Tenants in Common: Our solicitors in Preston will tell you that this is not the most popular choice of property ownership. Means that each registered proprietor holds their own share in the property, whether this be an equal 50% share, or an alternatively recorded share. Where tenants in common are holding a property in unequal shares, it would be advisable to discuss the potential need for a Deed of Trust with your conveyancing solicitor, particularly where the respective parties are making unequal contributions to the purchase. 
In any event, where property owners opt to hold a property as tenants in common, this means that they are each able to dispose of their own share, within their Will, as they wish. As you can see, this differs from the above and will not automatically mean that the property of a deceased proprietor is to pass to a surviving owner. 
See our blog on Joint Ownership, for more information on which option may be best for you. 
This is a decision which property owners are asked to make at the time of purchase, in order that the appropriate form of ownership can be recorded at the Land Registry. At MG Legal, many of our valued clients have owned their property for a number of years which may mean many are simply unaware of how they hold their property. So, why is this important you may ask? 
Well, as we grow older and the need to draft a Will becomes more important, one key matter to discuss with our solicitors in Preston will relate to any jointly owned property. This is an essential consideration as, how the same is held, can restrict how the same is to be disposed of by your Will. 
At MG Legal, our local solicitors can obtain Official Copy Entries from the Land Registry which will provide an indication as to how the property is held. 

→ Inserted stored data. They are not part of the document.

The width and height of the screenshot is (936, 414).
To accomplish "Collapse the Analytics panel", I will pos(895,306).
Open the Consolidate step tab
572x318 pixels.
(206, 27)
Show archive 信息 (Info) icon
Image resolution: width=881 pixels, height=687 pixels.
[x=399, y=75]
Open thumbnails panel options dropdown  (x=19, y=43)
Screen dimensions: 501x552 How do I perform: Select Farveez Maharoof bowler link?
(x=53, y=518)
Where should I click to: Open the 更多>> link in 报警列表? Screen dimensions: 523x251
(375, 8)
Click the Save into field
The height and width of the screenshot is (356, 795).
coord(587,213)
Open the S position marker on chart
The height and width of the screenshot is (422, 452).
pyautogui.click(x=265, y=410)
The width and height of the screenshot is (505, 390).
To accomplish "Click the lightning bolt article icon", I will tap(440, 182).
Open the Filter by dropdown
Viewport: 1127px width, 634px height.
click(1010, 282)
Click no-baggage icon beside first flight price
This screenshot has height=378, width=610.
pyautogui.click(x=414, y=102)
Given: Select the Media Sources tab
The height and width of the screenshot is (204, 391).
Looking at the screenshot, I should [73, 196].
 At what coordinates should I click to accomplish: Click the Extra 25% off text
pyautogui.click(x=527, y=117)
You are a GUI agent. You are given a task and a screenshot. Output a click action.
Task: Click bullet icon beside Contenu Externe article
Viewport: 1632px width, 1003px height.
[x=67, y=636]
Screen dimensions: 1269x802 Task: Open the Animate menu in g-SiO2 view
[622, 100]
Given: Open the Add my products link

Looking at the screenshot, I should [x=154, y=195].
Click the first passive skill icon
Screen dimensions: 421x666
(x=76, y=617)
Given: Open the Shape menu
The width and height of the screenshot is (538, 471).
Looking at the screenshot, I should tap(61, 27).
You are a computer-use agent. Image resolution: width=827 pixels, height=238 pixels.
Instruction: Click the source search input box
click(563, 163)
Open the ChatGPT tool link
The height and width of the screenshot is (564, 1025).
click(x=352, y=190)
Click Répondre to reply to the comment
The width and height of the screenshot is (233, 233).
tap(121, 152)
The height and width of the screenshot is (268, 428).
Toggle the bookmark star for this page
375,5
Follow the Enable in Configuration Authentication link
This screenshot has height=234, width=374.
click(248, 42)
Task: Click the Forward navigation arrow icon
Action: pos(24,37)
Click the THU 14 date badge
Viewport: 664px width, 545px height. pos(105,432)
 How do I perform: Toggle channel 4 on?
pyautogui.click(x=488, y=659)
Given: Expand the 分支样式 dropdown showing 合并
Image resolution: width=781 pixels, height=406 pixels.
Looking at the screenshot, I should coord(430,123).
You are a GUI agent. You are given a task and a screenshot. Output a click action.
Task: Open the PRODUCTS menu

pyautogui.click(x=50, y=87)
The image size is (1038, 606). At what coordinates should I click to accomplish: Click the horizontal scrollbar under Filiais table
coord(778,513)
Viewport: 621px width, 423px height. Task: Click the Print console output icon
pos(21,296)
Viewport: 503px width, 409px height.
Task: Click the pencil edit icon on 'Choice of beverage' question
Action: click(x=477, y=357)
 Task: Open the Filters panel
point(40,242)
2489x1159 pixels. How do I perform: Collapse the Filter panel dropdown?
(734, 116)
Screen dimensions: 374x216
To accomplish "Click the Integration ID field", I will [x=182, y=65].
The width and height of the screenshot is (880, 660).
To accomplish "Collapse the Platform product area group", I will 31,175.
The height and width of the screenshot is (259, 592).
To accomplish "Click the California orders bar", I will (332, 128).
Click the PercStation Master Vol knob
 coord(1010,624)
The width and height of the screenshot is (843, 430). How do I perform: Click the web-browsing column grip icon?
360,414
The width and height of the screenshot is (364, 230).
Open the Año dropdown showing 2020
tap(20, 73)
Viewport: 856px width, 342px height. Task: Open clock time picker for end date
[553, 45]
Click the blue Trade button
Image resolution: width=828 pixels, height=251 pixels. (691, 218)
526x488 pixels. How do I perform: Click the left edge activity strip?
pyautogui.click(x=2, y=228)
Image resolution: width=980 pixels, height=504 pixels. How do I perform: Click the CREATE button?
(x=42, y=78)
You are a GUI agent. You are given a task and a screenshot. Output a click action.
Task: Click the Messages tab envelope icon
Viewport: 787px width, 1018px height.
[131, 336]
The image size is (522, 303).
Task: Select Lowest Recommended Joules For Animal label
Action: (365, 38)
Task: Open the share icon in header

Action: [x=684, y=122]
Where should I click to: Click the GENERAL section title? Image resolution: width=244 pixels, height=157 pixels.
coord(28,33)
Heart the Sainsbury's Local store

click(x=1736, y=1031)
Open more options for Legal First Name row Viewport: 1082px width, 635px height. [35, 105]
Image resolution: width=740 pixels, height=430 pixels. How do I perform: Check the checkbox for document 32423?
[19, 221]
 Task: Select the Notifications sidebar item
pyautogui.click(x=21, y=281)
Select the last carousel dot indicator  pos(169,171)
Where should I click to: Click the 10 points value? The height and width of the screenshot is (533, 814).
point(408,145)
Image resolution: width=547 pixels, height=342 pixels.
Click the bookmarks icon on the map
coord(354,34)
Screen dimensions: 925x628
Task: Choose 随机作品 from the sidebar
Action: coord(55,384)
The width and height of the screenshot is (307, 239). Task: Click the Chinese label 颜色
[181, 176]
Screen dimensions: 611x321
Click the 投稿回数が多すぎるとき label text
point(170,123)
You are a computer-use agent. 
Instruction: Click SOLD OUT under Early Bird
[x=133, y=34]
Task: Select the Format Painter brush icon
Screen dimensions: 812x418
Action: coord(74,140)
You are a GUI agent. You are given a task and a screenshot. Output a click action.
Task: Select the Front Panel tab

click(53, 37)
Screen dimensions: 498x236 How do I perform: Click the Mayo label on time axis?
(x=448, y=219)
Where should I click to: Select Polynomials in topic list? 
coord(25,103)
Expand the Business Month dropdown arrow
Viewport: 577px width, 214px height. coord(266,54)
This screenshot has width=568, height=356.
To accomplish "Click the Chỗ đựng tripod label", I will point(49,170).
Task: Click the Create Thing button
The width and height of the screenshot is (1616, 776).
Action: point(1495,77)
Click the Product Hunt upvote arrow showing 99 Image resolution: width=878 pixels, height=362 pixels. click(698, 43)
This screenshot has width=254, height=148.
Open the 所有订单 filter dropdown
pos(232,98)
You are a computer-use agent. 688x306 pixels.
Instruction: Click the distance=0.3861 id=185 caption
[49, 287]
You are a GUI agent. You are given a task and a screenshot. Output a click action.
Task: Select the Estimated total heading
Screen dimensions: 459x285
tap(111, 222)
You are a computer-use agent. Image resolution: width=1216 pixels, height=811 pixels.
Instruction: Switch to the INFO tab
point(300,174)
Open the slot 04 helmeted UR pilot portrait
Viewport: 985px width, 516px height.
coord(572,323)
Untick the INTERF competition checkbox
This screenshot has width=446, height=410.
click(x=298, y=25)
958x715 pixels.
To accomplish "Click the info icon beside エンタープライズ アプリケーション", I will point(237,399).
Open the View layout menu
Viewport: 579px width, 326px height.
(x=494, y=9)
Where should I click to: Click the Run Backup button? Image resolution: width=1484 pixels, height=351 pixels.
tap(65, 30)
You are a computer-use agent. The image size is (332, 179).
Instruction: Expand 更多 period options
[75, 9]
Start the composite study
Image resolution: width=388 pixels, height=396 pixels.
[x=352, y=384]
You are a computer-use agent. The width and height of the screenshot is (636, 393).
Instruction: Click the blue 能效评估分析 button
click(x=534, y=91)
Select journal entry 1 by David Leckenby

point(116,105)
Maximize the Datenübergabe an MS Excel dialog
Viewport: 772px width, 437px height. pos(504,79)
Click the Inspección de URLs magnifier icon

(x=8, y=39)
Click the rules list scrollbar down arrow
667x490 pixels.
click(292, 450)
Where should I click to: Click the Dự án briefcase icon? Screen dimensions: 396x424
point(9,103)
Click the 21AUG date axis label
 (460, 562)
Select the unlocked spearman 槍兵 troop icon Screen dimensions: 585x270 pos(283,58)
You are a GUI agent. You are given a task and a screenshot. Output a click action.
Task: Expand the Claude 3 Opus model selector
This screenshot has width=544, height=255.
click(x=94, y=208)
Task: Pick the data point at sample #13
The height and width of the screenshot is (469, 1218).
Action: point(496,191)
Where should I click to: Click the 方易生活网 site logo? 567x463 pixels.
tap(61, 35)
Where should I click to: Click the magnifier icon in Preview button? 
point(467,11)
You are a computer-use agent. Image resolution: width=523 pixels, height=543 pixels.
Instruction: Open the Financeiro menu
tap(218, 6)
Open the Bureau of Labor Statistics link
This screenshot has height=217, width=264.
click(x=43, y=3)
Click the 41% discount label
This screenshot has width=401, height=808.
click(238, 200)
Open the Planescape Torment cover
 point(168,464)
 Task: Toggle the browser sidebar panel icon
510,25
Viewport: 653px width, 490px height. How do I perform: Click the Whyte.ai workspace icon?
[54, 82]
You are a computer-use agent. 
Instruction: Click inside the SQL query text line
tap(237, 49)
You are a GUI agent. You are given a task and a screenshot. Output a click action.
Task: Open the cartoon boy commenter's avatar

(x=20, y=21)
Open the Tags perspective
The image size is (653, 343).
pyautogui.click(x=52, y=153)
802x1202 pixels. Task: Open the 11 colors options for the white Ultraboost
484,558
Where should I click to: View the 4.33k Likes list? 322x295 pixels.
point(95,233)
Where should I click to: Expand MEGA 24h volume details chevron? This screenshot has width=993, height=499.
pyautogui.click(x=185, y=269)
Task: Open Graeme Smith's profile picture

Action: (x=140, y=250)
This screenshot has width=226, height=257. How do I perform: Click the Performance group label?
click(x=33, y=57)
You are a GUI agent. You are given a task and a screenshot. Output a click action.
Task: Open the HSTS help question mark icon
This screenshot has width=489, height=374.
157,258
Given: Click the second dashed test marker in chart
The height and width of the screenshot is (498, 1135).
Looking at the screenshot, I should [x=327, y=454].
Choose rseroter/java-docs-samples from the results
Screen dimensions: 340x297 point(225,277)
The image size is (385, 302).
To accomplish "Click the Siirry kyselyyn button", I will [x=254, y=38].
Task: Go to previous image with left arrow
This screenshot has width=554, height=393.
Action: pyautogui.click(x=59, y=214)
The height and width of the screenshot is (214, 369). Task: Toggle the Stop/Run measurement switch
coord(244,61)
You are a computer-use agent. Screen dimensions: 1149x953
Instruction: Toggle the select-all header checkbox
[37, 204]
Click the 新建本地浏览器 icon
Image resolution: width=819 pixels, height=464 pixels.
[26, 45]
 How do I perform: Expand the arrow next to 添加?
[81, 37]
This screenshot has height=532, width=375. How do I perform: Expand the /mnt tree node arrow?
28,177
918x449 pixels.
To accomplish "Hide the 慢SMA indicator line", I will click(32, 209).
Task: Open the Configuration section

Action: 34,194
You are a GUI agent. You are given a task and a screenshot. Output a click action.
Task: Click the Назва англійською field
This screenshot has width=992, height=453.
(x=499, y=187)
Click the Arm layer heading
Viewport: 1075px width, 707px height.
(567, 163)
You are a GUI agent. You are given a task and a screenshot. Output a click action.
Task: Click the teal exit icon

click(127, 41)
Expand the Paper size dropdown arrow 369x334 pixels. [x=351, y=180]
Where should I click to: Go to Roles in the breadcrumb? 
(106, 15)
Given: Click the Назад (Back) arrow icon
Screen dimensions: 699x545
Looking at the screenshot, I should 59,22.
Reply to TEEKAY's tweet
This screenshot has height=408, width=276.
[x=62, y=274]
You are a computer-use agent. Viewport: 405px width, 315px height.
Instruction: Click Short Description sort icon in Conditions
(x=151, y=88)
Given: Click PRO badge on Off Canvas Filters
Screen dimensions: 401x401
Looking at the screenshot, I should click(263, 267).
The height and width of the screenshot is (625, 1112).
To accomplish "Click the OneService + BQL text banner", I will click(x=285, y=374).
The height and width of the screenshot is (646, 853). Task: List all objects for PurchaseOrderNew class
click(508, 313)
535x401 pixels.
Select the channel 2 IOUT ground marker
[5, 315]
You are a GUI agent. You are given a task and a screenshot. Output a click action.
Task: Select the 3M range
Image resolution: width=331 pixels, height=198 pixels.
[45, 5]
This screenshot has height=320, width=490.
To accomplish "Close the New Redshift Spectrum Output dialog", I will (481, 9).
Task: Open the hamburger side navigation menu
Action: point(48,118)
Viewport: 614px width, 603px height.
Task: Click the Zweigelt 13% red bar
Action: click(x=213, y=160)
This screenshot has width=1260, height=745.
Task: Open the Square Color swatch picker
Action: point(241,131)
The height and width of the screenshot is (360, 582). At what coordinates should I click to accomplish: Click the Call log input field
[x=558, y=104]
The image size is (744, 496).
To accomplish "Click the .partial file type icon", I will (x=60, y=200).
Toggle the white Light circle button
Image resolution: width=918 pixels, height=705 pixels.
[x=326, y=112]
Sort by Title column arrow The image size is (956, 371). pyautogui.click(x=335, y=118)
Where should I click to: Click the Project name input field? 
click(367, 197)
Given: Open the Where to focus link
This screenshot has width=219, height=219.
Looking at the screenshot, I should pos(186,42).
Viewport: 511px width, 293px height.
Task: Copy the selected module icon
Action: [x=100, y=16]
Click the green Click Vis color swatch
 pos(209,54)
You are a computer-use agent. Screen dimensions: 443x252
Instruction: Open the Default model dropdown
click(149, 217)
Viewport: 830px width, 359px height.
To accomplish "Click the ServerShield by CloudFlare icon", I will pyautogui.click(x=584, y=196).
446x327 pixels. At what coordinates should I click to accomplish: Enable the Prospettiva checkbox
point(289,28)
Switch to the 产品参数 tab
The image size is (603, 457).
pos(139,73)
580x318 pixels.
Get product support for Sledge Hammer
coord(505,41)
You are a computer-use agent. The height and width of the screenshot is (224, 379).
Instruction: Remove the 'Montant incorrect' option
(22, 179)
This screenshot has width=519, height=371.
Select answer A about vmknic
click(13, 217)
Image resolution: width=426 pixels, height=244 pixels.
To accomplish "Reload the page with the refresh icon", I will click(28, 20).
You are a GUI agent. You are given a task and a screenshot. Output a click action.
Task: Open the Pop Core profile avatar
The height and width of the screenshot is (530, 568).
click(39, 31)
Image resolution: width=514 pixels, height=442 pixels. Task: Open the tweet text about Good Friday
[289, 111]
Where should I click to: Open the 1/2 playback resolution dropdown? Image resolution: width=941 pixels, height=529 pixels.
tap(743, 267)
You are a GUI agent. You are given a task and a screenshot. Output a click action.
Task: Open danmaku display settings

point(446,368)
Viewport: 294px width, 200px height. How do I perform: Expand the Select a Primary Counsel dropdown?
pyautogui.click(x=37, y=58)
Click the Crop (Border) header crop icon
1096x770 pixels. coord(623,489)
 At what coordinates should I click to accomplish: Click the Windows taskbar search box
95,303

Where property owners have opted for joint tenants, the property is simply confirmed to be within the joint names of the respective owners. Where, however, the property is held as tenants in common, the Land Registry practice is to enter what is known as a Form A Restriction against the title. The Restriction usually reads as follows: 
"No disposition by a sole proprietor of the registered estate (except a trust corporation) under which capital money arises is to be registered unless authorised by an order of the court."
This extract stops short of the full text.